Subject: I have found a CD that I think you would enjoy
J. L. Braswell | Cullman, Alabama United States | 01/29/2007
(2 out of 5 stars)
"This import "CD single" from Japan will most likely disappoint any Gatchaman fan that is looking for something even vaguely similar to the catchy themes found in the 1972-74 anime series. While not widely known, this is actually the soundtrack for the re-release of Gatchaman as a feature film a few years after the series, in 1978 to be precise. The film was simply an edit of the original 105 episode series in which its main purpose was to promote the coming release of the sequel series, Gatchaman II. It took several of the key plot elements and combined them into something that flowed as one cohesive story. The decision was made by Tatsunoko Studios to add a new orchestral score that was thought to better serve a theatrical release. It's an attempt to make the story more epic, though the results are mixed at best.

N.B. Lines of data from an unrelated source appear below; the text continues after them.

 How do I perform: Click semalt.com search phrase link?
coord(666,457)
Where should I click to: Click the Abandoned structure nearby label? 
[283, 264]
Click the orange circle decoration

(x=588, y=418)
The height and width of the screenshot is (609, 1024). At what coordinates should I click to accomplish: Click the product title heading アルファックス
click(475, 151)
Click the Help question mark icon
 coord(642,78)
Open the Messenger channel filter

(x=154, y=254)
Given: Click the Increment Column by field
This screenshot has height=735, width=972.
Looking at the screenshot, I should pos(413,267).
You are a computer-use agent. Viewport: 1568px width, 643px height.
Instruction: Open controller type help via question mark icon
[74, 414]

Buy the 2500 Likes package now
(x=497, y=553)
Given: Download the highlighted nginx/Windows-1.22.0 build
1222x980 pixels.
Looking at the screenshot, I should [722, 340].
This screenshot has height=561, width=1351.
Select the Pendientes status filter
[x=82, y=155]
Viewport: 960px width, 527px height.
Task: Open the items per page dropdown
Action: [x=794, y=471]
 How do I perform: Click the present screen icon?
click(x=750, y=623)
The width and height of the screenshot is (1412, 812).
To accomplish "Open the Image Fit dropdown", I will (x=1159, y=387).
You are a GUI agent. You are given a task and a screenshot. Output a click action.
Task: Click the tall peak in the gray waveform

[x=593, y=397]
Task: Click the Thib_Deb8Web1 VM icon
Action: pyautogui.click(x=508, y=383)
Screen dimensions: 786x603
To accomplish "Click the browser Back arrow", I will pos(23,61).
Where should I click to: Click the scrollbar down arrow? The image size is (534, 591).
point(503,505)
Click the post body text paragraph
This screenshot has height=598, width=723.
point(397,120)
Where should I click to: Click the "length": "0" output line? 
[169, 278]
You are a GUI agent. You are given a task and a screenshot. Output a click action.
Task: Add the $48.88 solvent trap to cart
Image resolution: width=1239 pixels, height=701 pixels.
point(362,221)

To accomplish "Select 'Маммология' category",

This release is more of an interest to Gatchaman completists than to anyone else, for it really is a new direction in theme that bears little to no resemblance to what is widely associated with the franchise. In fact, only one track midway through the CD even bothers to touch on the catchy original Gatchaman theme. The rest is completely new material, with several tracks sporting a definite disco influence. The music works better in relation to the film itself than it does while being listened to separately. There is really nothing memorable to speak of at all, relegating the release to one that will occupy space on my shelf and not be listened to again.
The CD contains approximately 30 minutes of music, a bit more than one would expect from a "single". The insert contains no relevant information to the series or the movie, instead only giving us the 10 title tracks. The only picture is the one on the cover of the album, so don't be expecting anything more than what the product listing above shows you.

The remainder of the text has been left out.